Sort through the data and copy the lines holding the word "Kids".

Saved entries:
========================
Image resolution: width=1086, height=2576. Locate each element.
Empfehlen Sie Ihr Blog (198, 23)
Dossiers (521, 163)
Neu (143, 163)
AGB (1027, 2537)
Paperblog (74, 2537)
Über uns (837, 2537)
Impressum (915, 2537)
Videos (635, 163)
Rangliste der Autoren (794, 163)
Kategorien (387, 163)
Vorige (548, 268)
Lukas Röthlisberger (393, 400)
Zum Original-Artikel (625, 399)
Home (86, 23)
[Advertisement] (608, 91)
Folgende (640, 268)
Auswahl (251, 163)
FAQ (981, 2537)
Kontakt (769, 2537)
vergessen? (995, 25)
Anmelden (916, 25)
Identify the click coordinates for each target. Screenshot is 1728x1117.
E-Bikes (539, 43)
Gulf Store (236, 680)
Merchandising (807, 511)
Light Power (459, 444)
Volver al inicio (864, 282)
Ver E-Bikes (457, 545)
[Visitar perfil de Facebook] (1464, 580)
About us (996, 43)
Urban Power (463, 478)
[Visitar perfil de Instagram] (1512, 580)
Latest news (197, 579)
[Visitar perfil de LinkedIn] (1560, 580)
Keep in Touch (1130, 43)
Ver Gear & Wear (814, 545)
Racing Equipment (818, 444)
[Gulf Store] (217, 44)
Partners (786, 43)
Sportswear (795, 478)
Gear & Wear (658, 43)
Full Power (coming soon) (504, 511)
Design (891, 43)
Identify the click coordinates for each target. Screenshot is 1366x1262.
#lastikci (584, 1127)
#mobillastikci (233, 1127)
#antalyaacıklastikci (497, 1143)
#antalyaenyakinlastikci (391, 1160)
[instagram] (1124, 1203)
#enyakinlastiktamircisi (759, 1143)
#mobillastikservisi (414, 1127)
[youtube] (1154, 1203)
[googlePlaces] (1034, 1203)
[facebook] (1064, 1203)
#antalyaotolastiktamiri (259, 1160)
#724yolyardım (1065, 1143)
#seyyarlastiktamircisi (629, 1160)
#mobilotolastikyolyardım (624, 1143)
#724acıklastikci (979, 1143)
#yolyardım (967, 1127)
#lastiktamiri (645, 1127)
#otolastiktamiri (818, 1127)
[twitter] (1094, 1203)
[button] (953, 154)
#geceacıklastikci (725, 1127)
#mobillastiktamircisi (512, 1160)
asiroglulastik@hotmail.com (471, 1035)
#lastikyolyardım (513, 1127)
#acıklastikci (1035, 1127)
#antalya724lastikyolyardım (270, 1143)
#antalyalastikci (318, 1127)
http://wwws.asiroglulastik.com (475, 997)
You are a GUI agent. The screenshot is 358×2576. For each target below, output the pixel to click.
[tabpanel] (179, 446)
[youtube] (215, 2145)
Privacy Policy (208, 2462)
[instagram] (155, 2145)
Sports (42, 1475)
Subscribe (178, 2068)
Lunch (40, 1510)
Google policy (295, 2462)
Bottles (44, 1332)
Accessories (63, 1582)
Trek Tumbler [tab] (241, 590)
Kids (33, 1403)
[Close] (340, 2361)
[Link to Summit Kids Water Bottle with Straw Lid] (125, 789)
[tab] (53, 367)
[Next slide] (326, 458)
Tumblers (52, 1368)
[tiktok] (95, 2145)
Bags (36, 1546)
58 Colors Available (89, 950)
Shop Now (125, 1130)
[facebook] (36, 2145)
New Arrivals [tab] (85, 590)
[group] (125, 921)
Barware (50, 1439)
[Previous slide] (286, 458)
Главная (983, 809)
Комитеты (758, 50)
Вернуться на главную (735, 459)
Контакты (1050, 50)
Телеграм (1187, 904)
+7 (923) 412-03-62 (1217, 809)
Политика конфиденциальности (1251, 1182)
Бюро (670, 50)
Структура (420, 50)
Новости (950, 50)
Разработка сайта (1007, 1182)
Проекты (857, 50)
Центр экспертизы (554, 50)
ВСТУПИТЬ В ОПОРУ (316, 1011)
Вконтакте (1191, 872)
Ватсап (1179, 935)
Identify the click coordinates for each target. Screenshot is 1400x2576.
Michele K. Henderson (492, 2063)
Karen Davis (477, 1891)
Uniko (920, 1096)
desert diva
========================
* **Solution below**
Kids (33, 1403)
[Link to Summit Kids Water Bottle with Straw Lid] (125, 789)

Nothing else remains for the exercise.